== TEXT

Review …And You Will Know Us By The Trail Of Dead – IX

Zwanzig Jahre sind eine lange Zeit. Wenn man sich zu Schulzeiten kennenlernt, gemeinsam eine Band gründet, durch alle Höhen und Tiefen des Musikbusiness geht und neun Alben veröffentlicht, wirkt diese Zeitspanne aus der Innenperspektive wahrscheinlich noch unwahrscheinlicher als aus der Betrachtersperspektive, auch wenn es einem an Abwechslung nicht fehlt. Vom Majorlabel zum Indie, mit wechselnder Besetzung, haben Conrad Keely und Jason Reece über diese Zeitspanne mit …AND YOU WILL KNOW US BY THE TRAIL OF DEAD ihren ganz eigenen Sound zwischen Alternativ, Punk und Progressive Rock gefunden und dabei nie gelangweilt. Während das überfüllte Cover ihres neuen Albums „IX“ eine weitere Lektion in Sachen große Geste, Chaos und Wahnsinn erwarten lässt, wirkt die Band über weite Strecken allerdings regelrecht brav und an manchen Stellen geradezu erschöpft. Die Qualität des dargebotenen Materials ist dabei immer noch überdurchschnittlich hoch, allerdings nicht ganz auf dem Level, das man von TRAIL OF DEAD gewohnt ist.

====
== BEREITGESTELLTE EINTRÄGE

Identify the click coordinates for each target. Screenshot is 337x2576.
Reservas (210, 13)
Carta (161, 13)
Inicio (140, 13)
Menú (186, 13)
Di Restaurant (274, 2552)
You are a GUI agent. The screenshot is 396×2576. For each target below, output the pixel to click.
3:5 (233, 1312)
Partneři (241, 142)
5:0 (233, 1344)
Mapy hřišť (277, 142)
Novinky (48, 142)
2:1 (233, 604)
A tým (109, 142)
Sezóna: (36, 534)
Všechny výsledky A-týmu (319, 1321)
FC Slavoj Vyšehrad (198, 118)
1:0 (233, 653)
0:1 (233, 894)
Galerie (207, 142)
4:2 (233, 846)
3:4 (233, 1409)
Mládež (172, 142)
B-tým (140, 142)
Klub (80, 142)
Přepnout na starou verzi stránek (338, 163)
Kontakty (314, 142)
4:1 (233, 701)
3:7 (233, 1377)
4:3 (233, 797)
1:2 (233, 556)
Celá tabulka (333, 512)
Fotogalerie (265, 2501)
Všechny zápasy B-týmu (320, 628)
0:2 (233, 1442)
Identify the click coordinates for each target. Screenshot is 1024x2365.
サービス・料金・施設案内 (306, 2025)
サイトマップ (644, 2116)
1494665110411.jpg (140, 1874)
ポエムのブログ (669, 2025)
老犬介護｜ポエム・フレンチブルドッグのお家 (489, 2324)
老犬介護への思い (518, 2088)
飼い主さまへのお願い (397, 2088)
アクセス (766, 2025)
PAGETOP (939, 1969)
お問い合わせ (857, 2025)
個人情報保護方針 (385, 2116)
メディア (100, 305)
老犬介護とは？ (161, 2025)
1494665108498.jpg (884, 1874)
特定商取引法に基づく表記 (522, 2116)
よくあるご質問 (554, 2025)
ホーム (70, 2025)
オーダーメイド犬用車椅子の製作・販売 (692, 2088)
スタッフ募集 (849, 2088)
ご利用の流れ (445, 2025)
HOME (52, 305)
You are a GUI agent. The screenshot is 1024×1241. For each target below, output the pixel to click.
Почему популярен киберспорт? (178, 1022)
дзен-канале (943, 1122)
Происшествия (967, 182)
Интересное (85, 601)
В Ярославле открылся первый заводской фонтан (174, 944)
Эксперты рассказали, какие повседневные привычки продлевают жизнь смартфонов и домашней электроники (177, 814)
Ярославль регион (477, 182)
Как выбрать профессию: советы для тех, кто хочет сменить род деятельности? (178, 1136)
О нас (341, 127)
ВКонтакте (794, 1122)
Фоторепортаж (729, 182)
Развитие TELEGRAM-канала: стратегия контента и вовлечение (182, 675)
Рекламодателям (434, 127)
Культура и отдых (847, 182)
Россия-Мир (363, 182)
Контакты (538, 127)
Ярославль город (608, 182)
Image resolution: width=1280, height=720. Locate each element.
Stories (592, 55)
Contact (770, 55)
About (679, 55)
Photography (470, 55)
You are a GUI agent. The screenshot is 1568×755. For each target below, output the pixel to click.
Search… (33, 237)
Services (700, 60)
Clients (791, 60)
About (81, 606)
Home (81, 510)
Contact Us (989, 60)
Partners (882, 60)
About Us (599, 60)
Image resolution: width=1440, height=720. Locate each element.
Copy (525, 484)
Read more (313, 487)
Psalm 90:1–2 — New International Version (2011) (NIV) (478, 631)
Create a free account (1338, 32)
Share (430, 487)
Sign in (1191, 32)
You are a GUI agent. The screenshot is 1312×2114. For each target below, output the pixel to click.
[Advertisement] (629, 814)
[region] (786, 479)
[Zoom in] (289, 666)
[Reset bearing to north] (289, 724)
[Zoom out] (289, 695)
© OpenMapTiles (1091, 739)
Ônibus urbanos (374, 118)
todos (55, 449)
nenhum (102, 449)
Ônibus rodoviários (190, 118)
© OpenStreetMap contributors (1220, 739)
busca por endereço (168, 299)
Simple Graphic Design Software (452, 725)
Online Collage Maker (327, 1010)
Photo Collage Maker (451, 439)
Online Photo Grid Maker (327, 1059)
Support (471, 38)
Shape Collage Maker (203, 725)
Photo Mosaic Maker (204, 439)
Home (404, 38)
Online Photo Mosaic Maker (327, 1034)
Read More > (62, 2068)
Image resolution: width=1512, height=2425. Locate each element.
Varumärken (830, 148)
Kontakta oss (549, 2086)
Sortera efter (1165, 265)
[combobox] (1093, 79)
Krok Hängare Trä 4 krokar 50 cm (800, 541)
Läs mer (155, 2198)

====

* [AUFGABEN]
1. Gib nur die Anzahl der Zeilen in den Einträgen an, die die Zeichenfolge „width“ enthalten. Groß- und Kleinschreibung wird dabei unterschieden.
2. Setze die Kritik zum Album „IX“ nach ihrem letzten Satz fort.

* [SCHRIFTLICHE ANTWORTEN]
1. 3

2.
Auch wenn das Schlagzeug sich anstrengt, das Energielevel hochzuhalten, bleibt das Tempo über die gesamte Spielzeit von „IX“ doch weitestgehend im Midtempobereich. So dauert es dann auch bis zum vierten Song „Lie Without A Liar“ bis die flächigen Arrangements aus Synthietönen, Trommeln und Gitarren in abwechslungsreiche Strukturen gesteckt werden. Der Einstieg in Form von „The Doomsday Book“, „Jaded Apostle“ und „A Million Random Digits“ verzichtet auf Songabschnitte und setzt stattdessen ganz auf Geradlinigkeit und Atmosphäre, die auch von Conrad Keelys Gesang unterstützt wird. Während er ansonsten kraftvoll und wütend ins Mikro gerotzt und sich regelmäßig mit Jason Reeces lautem und punkigem Organ abgewechselt hat, klingt er auf „IX“ weniger druckvoll und sehr nachdenklich. Jason Reece wiederum weiß in seinen wenigen Auftritten gerade durch den krassen Kontrast seiner Stimme mit den geradlinigen, ruhigen Momenten des Albums für Ausrufezeichen zu setzen.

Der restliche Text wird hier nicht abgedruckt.